# drafting tips, please



## rynoc (Jan 21, 2008)

I need some help drafting. I typically ride by myself, but go for the occasional ride with my husband and the guys - all better than myself. I can hang pretty good for a while, but then tend to get dropped, I think mostly because I don't draft well and don't get the rest the guys are getting. My problem is I get nauseous when I'm looking at the guy in fronts wheel and see the pavement going by also. I've tried looking at their back, etc., but still find myself checking my distance at the wheel - and get sick. 
Any advise would be great! I know that due to the gender difference (darn it anyway) I need to train twice as hard to be half as good, but my goal is still to be able to hang with, if not beat the guys this upcoming season. 
Thanks for any tips!


----------



## android (Nov 20, 2007)

Don't stare at anything in particular. Look at rear hub, but, seatpost, brake, ground, scenery, etc.... Keeps your eyes moving. It's safer and you will be less likely to get naseous.

Make sure you draft in the right place. It's going to depend a lot where the wind is. If the crosswind is from the left, move a bit to the right, if from the right move left. Stay about 12 inches or so behind the wheel in front of you but find the spot that feels best. Ask them to move left or move right if you are against the gutter and need some room. ( won't work during racing  )

Draft people you trust. They should be solid, not squirrely and point out hazards. Drafting a squirrel can pretty much use as much energy as being out in the wind yourself. Find "The Wall" and park yourself behind him.

Relax your upper body and go with the flow. Don't get all tense. That should help.


----------



## SilasCL (Jun 14, 2004)

The nausea sounds strange, I've never heard of someone having such a bad physical reaction to drafting (usually a sore neck is about it).
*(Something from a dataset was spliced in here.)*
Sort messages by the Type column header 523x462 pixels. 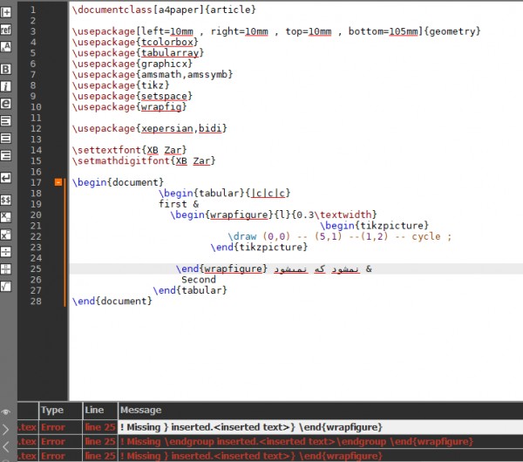[x=52, y=410]
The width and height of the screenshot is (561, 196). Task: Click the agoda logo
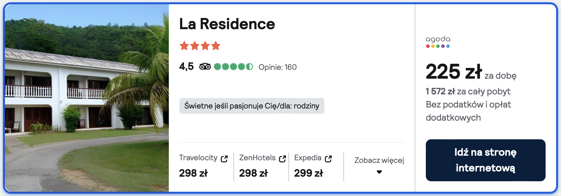[x=438, y=42]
Do you have other motion sickness problems? I'd consider asking your doctor about it.


----------



## Keeping up with Junior (Feb 27, 2003)

*Girl Card*



rynoc said:


> ...I can hang pretty good for a while, but then tend to get dropped, I think mostly because I don't draft well and don't get the rest the guys are getting...


First off, communicate to the group and ask for hints. They can help you fine tune your pack skills from direct observation.
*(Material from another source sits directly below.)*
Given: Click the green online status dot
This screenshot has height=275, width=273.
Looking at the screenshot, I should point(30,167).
Ride six inches to the left or right of the wheel in front of you. You still get a good draft but can see up the road to know what is coming up. In addition, keeping your distance is not as critical when riding to the side a little bit because you do not need to worry about running into his wheel. 

Look up the road, past the rider in front of you. There is nothing you will gain from locking your gaze on the rear end of his bike. You should be able to judge your distance using your periphial vision. Looking down at his rear wheel is dangerous.

Relax, lots of people waste energy using a death grip on the bars when they are in a pace line. 

Never take a pull until you are hanging with the group for the whole ride. Play the girl card if necessary. In addition, do not hang out at the very back of the paceline, this is the hardest spot to be. You should try to be the 4th or 5th rider in line. If you have to get up front take a short pull, 60 seconds, 100 pedal strokes, 7 telephone poles. 

Use your gears so you are spinning and not grinding. Think about maintaining the cadence you should be in, not looking at what gear the masher uses. 

Watch out for squirrels and avoid following their wheels. You might try some bumping drills in a grassy area with hubby and with out your shoes clipped in. Get to know what it feels like if you brush elbows and learn that you will not fall just because you touch, that will let you relax some. If you get really ambitious practice rubbing wheels and turning IN and drifting back.


----------



## estone2 (Sep 25, 2005)

android said:


> Don't stare at anything in particular. Look at rear hub, but, seatpost, brake, ground, scenery, etc.... Keeps your eyes moving. It's safer and you will be less likely to get naseous


In terms of things to stare at, I find staring at their legs, back, or butt is best.
Staring at their wheel, you will see them move backwards a tiny bit and immediately brake, grabbing a fistful, scaring the people behind you, and scaring yourself, where it probably wasn't necessary. Staring at other parts than the wheel you are less sensitive to these fluctuations in speed, and as long as you are giving the person in front of you a decent amount of room, you shouldn't have any problems.
Since you don't see as many fluctuations, don't grab the brake as much, and are less stressed, you save a lot of energy.


----------



## Creakyknees (Sep 21, 2003)

I don't normally look at the back wheel at all. Mostly I'm looking _through_ the rider, just like you look thru the windows of the car in front of you while driving. I want to see what's happening 2-3-5 riders up the line.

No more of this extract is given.